Paul
Goble
Staunton, July 15 – With the
collapse of Soviet identity and the failure of an equally strong Russian
identity to put in its pllace, regional identities and the myths on which they
rest have become an “inalienable” part of Russia’s political culture and now occupy
a critical place in center-periphery and inter-ethnic relations, according to a
Kazan-based scholar.
In an article in the current issue of
“Vlast,” a publication of the Moscow Institute of Sociology, Dilyara Murzina, a
researcher at two Kazan universities, argues that these myths, promoted by
local political elites, play six major roles in Russian political life (www.isras.ru/files/File/Vlast/2013/07/Murzina.pdf).
First
of all, she says, such myths serve as “a psychological compensation for the
complex of provincialism” and thus allow residents of a particular region to
have a positive view of where they live.
In Soviet times, she notes, “communist ideology was able to level he
images of the regions in the political consciousness of Russians;” but that is
no longer the case.
Instead,
people in many regions feel that they are being treated less well than others,
the researcher argues; and as a result, “a mythologized opposition of ‘we-they’
frequently lies at the basis of contemporary political, ethno-confessional, and
inter-cultural conflicts.”
Second,
“regional political myths are a structural element of regional identity, and
[thus] mythmaking forms a component part of the politics of regional identity.”
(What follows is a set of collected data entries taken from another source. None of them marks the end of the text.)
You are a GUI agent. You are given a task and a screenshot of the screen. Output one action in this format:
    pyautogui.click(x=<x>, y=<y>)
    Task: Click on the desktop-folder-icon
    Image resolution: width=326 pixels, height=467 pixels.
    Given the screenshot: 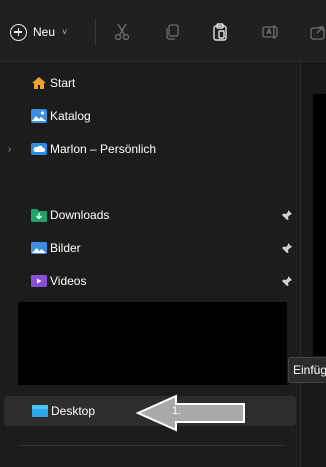 What is the action you would take?
    pyautogui.click(x=40, y=411)
    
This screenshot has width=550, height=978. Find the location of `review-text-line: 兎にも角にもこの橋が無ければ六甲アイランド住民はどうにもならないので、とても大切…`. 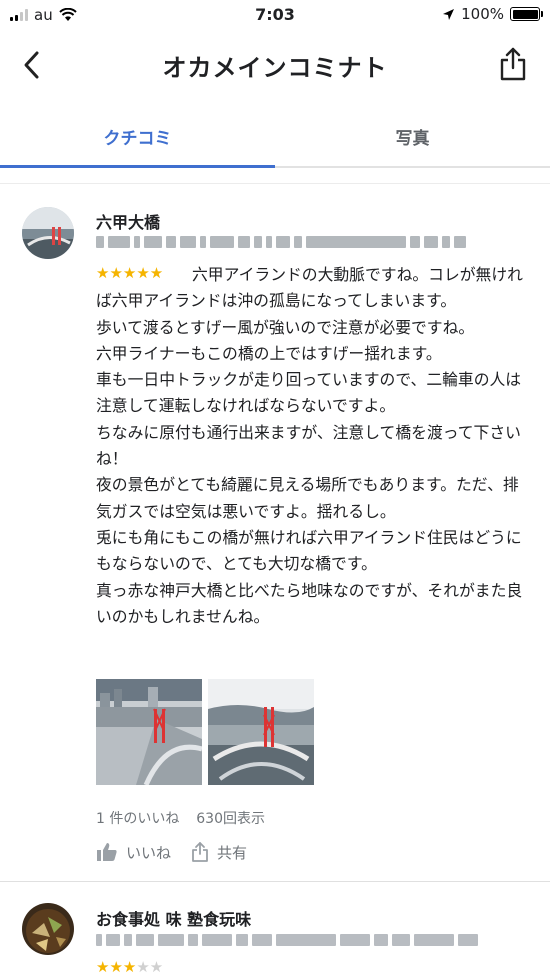

review-text-line: 兎にも角にもこの橋が無ければ六甲アイランド住民はどうにもならないので、とても大切… is located at coordinates (309, 550).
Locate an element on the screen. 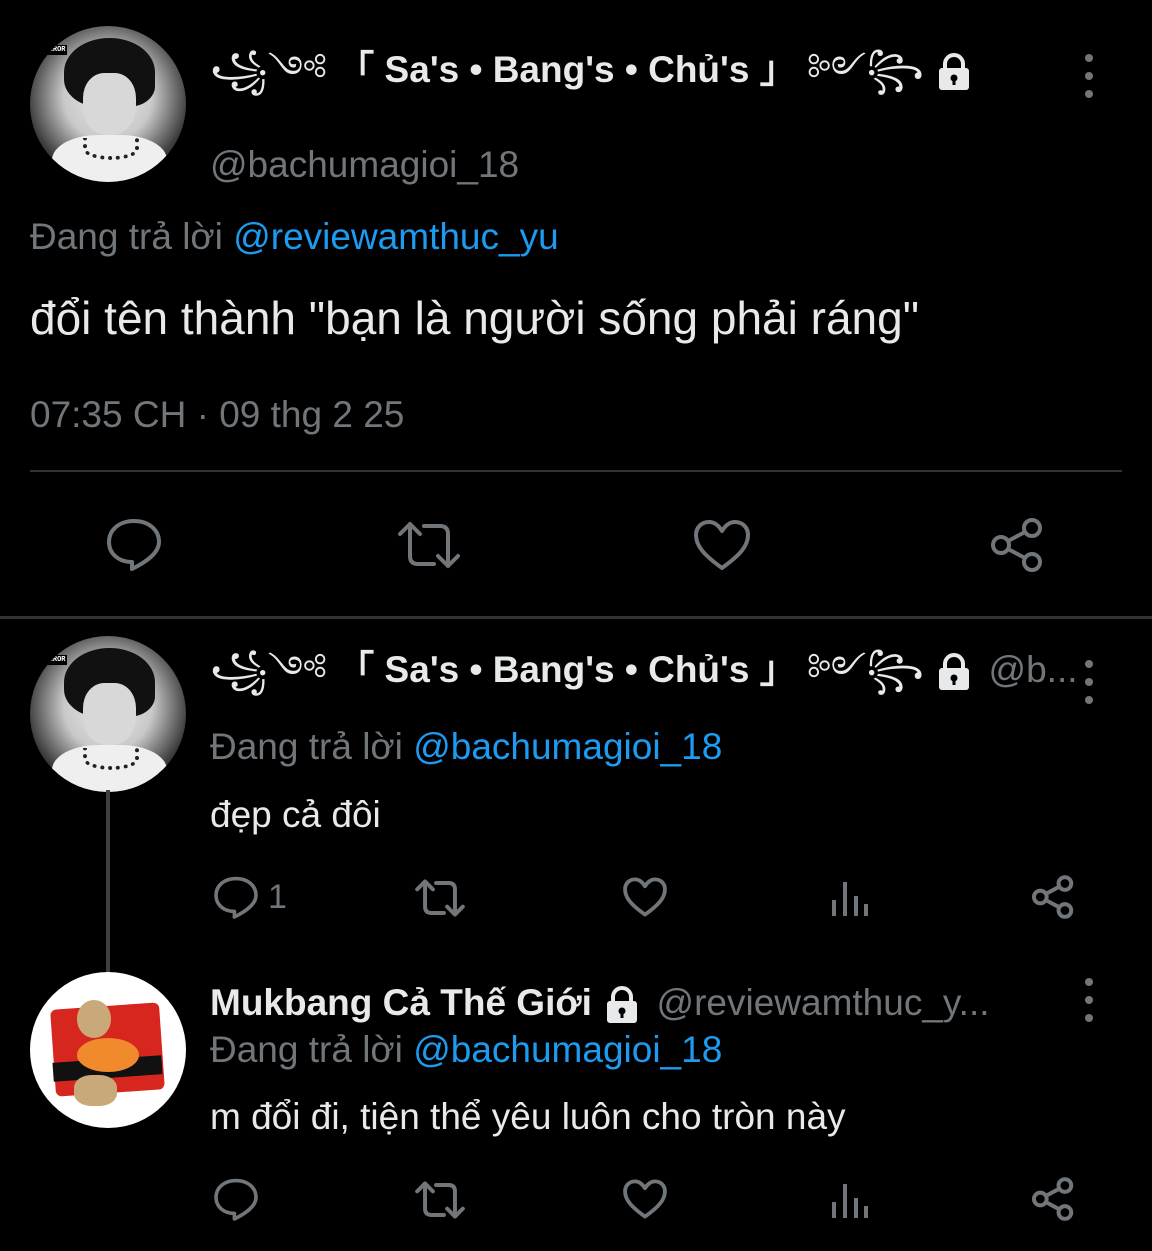  reply-1-replying-to: Đang trả lời @bachumagioi_18 is located at coordinates (466, 747).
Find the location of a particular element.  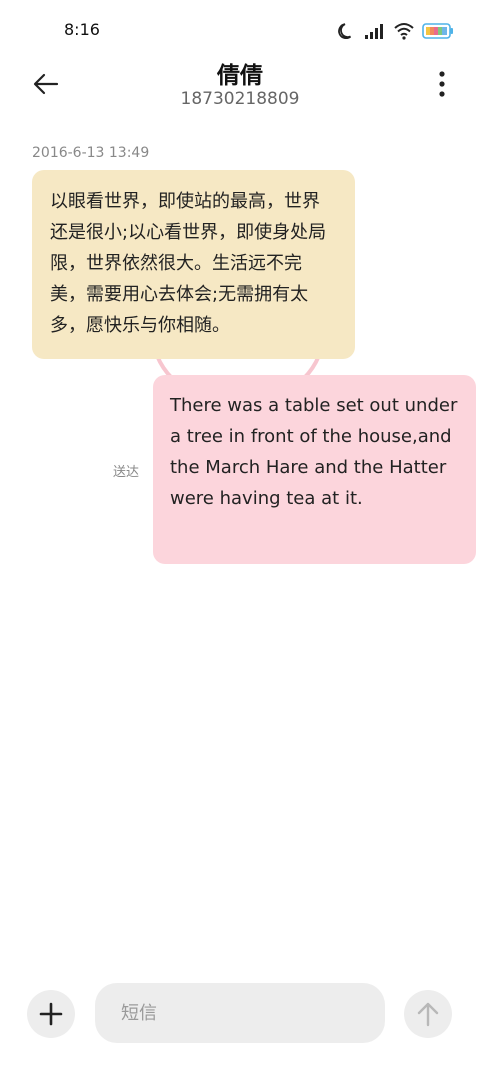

Given the lack of democratic traditions and an opposition, the chief
myth-makers both at the center and in the regions are inevitably the top figures
in the political elites.
Third,
such regional political myths “lead to the creation of a positive image of the
region and a strengthening in the consciousness of local residents of a
regional idea,” sometimes only to the point of suggesting that the region has a
special identity like a “Russian Detroit” and at others as the basis for
ultimate political independence such as Tatarstan or the Urals Republic.
Fourth,
these political myths, Murzina argues, “make possible the cultural-political
integration of the local population. Indeed, “despite the fact that the nation
and religion are traditionally the main resources for integration, the regional
myth also makes possible” the integration and unification of people for the
achievement of political goals.
Fifth,
“the regional myth can serve as a mediating element of political activity,”
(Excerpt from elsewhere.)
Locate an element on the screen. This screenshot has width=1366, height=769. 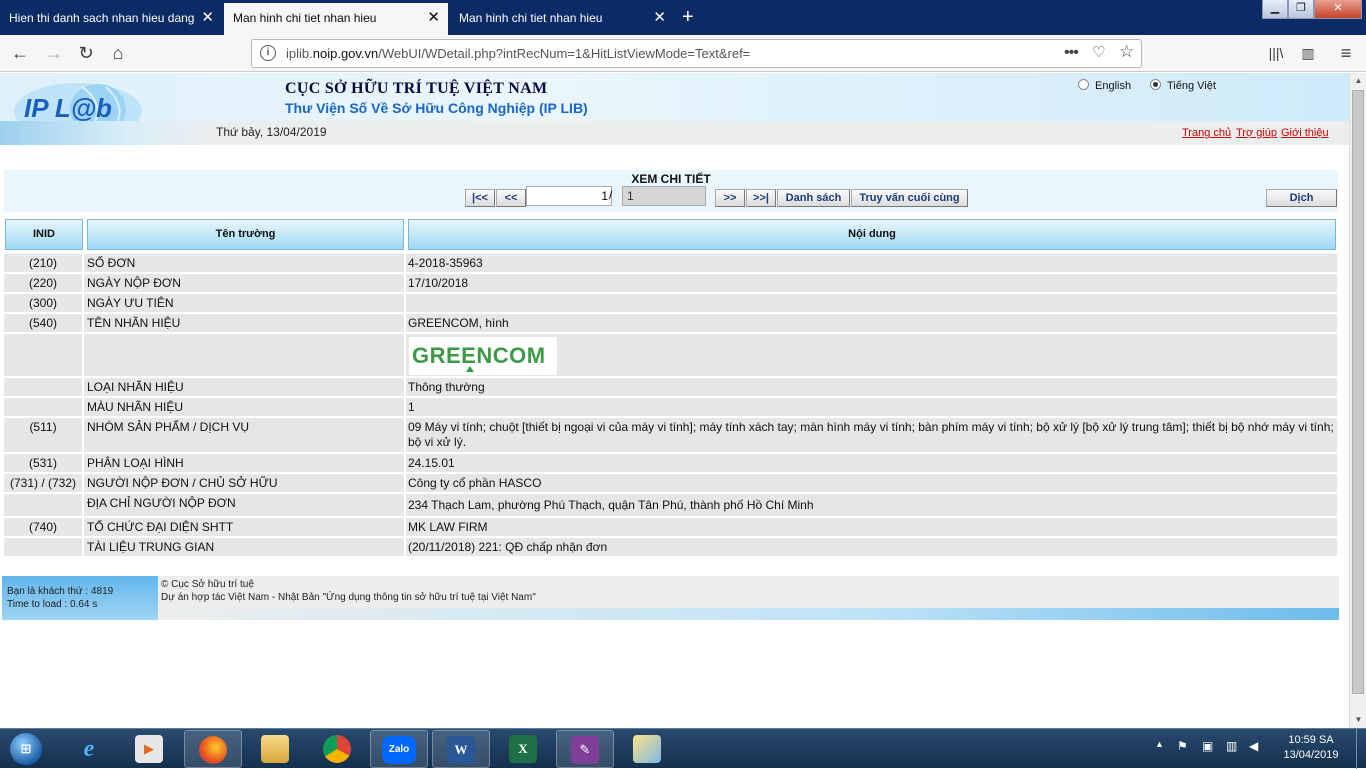
home-icon: ⌂ is located at coordinates (118, 53).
linking the population to their rulers. She quotes another Russian scholar, D.
Nechayev to the effect that “in the absence of federal traditions in the
Russian Federation” such myths provide “a source of power” for the regions.
Sixth,
regional myths often become part of the struggle for power within the region
and between the region and the center.
Murzina suggests that if governors are again subject to election, “the
significance of this function may expand in an extraordinary fashion.” But that
is only one way in which they are part of the political game and perhaps not
the most important.
The
Kazan scholar says that “regional communities with developed regional
identities are an obstacle to the further growth of unitarist tendencies in the
development of the contemporary state system of the country” and that they help
the regions achieve their own economic and social goals.
At
the same time, she argues, such identities do not represent an obstacle “to the
development of an all-national unity.” Instead, “the rise of a ‘matryoshka-doll-like’
model of identifications is probable, in which peacefully co-exist various
types of identities” at one and the same time.